Each item in a "file list" is a markdown list containing a required markdown hyperlink [name](url), optionally followed by a colon and notes about the file.

A notable feature is the special "Optional" H2 section. If this section is included, the URLs provided there can be skipped when a shorter context is needed, making them suitable for secondary information.

For example, the FastHTML project’s llms.txt includes detailed documentation links under an "H2 Docs" header and links to code examples under an "H2 Examples" header.

LLM Inference vs. Search Indexing

The llms.txt proposal is designed to coexist seamlessly with current web standards.

Standard

Purpose

Relationship with llms.txt

/robots.txt

Lets automated tools (like search index bots) know what access is acceptable.

llms.txt complements robots.txt by providing context for content that is allowed.

/sitemap.xml

Lists all indexable human-readable information on a site.

llms.txt is not a substitute for sitemap.xml. It offers a curated overview for LLMs, includes LLM-readable versions of pages, and may link to external sites that are helpful for context, unlike sitemaps.

The approach of standardizing on a path follows the pattern of /robots.txt and /sitemap.xml. However, the core purpose is different: llms.txt is mainly useful for inference—the moment a user is seeking assistance (e.g., asking a chatbot for information or including a coding library’s documentation in a project).

Getting Started

To create effective llms.txt files, remember these guidelines:

  • Use concise, clear language.
  • Avoid ambiguous terms or unexplained jargon.
  • Include brief, informative descriptions when linking to resources.
  • Test your file using a tool that expands the content into an LLM context file to see if models can answer questions about the content.

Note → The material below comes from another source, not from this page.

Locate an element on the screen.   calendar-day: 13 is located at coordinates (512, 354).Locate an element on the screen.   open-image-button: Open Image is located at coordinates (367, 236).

Several tools and integrations are available to help standardize this process, including llms_txt2ctx (a CLI and Python module for parsing and context generation), and plugins for popular documentation frameworks like VitePress and Docusaurus.

The specification is currently open for community input, with a GitHub repository hosting the overview and a community discord channel available for sharing experiences and best practices. You can find directories listing available llms.txt files at sites such as llmstxt.site and directory.llmstxt.cloud.